I intend to visit Nottingham later this year as part of a programme of UK visits to raise awareness of EU enlargement. This will include discussion of the draft constitution, which proposes reform and modernisation of the EU to ensure that it can continue to function effectively following enlargement.
Does my hon. Friend realise that the people of Nottingham, North—indeed, the constituents of all Members—can be involved in the consultation, as can all Members themselves, if he allows pre-legislative scrutiny of the European constitution before it goes to the intergovernmental conference? It is vital for Members to be involved before and not after decisions are made. I welcomed the letter I received from the Foreign Secretary saying that he would consider the matter, and hope that in tomorrow's debate he will be able to reassure us that we and our constituents can have a serious input in the IGC before everything is cut and dried.
My hon. Friend is right. I am grateful to him for his practical suggestions, as is my right hon. Friend the Foreign Secretary. The Foreign Office has set up an interactive website, firstname.lastname@example.org, to allow communication via e-mail.
We have had seven debates on the convention and the future constitutional treaty, and there will be another tomorrow in Government time. My right hon. Friend the Foreign Secretary will publish command papers on the subject, and I am visiting more than 100 UK towns and cities where these issues are, of course, discussed.
Conservative Front Benchers laugh. I suggest that if they occasionally listened to the voters of this country, they might learn where their disappearing support has gone.
I am sure that, as part of the consultation process, the Minister will pay close attention to the reports of the European Scrutiny Committee. May I recommend its recent report entitled "The Convention on the Future of Europe and the Role of National Parliaments"? Paragraph 55 states:
"We are concerned about the prospect of exclusive EU competence in the 'Conservation of marine biological resources under the common fisheries policy' and how this might affect the management of marine resources at all levels."
May I strongly urge the Minister and the Government to consider that concern and act on it during the intergovernmental conference?
The hon.
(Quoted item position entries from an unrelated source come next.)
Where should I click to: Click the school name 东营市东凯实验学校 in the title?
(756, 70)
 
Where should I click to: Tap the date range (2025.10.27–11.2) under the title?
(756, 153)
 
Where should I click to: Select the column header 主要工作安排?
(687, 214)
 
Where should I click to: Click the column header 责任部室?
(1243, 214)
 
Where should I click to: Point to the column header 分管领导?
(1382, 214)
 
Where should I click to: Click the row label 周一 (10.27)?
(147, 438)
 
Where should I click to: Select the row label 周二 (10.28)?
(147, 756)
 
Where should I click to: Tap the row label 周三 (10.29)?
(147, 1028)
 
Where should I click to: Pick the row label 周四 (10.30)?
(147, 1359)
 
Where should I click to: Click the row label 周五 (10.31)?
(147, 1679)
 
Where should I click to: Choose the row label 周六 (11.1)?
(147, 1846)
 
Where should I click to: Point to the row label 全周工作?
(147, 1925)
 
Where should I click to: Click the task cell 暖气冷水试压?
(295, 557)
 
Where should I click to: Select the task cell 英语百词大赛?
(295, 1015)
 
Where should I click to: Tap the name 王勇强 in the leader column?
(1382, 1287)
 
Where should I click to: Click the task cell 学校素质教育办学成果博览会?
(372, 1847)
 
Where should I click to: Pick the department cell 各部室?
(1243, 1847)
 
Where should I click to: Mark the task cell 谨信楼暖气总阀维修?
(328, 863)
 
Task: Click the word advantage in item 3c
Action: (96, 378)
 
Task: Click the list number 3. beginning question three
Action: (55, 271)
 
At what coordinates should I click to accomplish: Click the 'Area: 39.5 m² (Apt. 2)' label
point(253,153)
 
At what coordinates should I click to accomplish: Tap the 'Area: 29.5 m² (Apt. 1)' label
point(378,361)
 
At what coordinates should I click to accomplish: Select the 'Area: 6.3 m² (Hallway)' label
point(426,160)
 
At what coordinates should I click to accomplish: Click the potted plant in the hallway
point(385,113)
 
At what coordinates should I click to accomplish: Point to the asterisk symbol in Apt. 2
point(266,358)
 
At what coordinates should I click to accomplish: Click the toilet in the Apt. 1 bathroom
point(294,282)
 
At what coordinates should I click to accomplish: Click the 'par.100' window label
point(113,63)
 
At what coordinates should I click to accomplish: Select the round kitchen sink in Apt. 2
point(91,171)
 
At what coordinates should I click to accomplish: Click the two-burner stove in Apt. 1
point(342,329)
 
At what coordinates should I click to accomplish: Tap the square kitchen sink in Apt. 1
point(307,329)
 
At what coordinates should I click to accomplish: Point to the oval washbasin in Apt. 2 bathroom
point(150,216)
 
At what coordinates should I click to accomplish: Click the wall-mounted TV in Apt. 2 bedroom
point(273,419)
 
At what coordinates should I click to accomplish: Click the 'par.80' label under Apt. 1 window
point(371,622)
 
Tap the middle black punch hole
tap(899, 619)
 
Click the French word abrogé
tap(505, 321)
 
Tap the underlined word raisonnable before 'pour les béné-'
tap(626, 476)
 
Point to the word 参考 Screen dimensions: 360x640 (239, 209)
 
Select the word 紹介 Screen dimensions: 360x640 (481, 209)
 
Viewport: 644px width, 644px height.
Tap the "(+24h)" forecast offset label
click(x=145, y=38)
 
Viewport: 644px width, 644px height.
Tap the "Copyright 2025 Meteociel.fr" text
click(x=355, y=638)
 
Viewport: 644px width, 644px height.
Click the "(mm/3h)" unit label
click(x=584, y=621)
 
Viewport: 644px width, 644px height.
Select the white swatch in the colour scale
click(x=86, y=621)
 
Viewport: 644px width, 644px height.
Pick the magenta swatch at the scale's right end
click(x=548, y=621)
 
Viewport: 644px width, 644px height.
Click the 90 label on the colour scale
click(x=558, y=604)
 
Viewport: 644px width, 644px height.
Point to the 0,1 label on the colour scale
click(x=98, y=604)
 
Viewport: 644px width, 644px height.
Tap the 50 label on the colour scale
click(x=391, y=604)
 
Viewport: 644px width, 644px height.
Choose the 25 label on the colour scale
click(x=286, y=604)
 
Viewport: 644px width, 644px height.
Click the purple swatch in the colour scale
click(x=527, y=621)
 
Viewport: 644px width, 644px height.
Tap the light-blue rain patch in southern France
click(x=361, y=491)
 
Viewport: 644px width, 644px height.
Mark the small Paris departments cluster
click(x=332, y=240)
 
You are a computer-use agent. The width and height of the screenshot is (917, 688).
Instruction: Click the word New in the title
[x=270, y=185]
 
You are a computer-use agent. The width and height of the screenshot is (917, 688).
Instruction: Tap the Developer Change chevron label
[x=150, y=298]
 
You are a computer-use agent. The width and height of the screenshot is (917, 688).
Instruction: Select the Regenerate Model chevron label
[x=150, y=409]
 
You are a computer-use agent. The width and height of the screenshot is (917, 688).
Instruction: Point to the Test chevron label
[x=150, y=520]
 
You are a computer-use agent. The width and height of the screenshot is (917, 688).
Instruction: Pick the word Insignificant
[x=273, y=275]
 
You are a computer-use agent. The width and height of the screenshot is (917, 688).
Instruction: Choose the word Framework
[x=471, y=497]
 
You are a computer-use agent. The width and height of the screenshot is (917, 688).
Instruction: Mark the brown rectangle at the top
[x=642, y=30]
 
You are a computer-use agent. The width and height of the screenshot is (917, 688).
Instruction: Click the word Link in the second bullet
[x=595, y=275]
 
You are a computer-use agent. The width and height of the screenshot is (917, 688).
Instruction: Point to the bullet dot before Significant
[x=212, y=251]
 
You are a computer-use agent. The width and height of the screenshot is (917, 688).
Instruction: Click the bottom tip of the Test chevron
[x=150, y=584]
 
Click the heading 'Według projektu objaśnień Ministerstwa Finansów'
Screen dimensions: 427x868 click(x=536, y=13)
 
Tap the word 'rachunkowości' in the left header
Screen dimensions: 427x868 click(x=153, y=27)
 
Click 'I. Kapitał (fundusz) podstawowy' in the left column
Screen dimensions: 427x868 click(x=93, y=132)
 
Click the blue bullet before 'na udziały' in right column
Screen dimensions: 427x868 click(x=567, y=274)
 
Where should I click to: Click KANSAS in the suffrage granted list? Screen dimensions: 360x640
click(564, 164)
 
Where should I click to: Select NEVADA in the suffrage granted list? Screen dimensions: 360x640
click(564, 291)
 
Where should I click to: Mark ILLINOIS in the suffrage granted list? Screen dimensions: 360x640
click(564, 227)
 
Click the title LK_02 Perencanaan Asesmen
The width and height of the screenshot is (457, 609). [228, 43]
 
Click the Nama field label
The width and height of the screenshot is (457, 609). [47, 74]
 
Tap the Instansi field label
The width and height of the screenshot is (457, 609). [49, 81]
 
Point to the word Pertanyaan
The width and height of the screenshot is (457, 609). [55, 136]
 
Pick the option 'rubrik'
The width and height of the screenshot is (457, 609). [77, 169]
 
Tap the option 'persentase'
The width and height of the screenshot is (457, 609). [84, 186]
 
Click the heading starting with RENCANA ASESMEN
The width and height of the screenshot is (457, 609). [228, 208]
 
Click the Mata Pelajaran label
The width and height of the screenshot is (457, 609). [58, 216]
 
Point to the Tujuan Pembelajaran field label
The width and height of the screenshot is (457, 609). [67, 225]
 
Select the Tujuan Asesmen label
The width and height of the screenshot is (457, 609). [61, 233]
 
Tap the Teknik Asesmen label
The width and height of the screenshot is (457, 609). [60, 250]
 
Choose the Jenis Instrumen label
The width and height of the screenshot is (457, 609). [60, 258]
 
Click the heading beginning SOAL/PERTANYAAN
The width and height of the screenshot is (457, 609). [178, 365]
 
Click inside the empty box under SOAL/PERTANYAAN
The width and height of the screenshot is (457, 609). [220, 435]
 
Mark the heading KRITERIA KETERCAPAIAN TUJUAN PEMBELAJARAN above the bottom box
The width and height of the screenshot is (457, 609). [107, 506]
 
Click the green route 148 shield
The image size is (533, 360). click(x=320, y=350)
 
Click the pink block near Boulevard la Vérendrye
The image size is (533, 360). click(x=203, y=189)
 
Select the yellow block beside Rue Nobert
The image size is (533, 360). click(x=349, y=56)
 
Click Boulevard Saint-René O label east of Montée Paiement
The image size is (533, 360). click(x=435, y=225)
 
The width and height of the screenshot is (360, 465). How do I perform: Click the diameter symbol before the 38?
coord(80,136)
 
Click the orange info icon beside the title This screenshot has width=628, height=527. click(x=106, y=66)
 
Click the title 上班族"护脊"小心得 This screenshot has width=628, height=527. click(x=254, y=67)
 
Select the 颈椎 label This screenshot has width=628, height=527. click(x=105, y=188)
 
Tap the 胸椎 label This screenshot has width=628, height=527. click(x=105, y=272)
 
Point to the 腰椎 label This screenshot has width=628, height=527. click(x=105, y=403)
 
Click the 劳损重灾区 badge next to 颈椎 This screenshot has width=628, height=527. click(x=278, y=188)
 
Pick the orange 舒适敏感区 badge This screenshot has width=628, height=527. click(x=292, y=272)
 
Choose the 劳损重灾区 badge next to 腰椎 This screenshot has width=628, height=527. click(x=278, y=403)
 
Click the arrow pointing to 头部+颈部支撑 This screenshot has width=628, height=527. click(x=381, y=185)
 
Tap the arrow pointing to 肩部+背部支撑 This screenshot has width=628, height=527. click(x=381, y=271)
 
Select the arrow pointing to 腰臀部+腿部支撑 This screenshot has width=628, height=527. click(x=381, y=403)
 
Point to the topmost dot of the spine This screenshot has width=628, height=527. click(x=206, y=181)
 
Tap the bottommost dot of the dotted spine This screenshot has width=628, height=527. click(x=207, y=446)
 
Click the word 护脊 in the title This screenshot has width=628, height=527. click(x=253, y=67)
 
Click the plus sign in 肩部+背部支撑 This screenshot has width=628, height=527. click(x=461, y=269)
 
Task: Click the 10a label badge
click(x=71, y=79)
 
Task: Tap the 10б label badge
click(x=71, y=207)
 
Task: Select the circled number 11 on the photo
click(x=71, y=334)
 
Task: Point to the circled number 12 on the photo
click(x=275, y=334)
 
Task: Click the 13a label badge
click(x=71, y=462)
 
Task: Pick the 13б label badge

Gentleman is a doughty defender of the fishing interests of his constituents, but he is right to draw attention to the fact that under the constitutional treaty there is a strengthened role for national Parliaments. It is important that they should play a central part.
Let me quote from Hansard:
"It is indispensable to our system of government that Parliament should play its full part in all the important acts of state".—[Hansard, 8 December 1941; Vol. 376, c. 1358.]
That was said by Winston Churchill. In those days, the Conservative party was led by someone who believed in defending the rights of this House, not in surrendering them to the Rothermere press so that it could dictate policy.